BlueWalker 3 is the most brilliant recent addition to a sky that is already swarming with satellites. The spaceflight company SpaceX alone has launched more than 5,000 satellites into orbit, and companies around the globe have collectively proposed launching more than half a million satellites in the coming years — a scenario that astronomers fear could hamper scientific observations of the Universe.

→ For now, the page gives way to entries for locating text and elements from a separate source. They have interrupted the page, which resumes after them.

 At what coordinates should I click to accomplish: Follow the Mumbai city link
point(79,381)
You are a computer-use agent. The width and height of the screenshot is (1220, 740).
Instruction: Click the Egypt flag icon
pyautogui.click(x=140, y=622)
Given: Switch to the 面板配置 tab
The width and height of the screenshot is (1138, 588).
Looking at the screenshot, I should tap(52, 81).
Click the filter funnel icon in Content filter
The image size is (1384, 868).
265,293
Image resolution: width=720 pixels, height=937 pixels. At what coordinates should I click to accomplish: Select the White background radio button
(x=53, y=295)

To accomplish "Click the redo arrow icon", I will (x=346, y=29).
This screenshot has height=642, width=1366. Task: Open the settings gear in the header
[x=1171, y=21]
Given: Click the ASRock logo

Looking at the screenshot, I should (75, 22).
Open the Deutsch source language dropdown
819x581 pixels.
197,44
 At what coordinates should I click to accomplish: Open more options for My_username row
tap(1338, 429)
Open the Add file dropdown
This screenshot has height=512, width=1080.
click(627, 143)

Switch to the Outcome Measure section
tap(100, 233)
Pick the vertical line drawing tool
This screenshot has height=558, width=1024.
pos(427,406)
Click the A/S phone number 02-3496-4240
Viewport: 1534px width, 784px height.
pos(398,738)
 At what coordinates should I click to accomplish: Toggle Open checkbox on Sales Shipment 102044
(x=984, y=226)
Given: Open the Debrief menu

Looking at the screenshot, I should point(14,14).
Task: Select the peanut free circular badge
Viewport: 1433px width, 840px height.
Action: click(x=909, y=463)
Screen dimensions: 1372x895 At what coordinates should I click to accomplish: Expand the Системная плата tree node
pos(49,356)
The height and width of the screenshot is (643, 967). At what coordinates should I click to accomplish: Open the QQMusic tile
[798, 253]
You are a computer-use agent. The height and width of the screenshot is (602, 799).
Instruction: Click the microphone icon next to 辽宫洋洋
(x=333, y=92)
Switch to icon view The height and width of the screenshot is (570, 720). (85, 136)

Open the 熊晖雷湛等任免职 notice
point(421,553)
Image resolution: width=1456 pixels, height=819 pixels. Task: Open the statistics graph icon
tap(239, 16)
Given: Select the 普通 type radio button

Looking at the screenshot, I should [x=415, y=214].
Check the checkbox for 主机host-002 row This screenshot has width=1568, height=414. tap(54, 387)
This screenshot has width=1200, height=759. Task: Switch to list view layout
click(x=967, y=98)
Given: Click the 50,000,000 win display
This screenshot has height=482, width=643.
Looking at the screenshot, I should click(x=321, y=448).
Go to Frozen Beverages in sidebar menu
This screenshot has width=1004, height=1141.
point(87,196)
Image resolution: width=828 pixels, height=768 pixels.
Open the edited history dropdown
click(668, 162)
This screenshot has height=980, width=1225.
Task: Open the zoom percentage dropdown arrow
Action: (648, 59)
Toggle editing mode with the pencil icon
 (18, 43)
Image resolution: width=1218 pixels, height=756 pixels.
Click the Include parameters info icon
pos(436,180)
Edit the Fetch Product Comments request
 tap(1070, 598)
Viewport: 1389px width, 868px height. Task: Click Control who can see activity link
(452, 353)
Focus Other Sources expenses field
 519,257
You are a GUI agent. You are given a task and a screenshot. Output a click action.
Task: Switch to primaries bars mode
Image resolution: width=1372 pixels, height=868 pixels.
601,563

The study “shows us that there are no boundaries to satellite brightness,” says Patrick Seitzer, an emeritus astronomer at the University of Michigan, Ann Arbor, who was not involved in the study. “I’m concerned that we’re going to see a very large number of large satellites launched in the next decade, and it will change the appearance of the night sky forever.”Twilight star
Telecommunications firm AST SpaceMobile in Midland, Texas, launched BlueWalker 3 on 10 September 2022 as a prototype for a satellite fleet designed to make mobile broadband available almost anywhere. The satellite’s huge array of antennas and white colour mean that it reflects a considerable amount of sunlight back towards Earth, making it shine even at twilight.
To quantify its effects, professional and amateur astronomers embarked on an international observation campaign, ultimately spotting the satellite from locations in Chile, the United States, Mexico, New Zealand, the Netherlands and Morocco.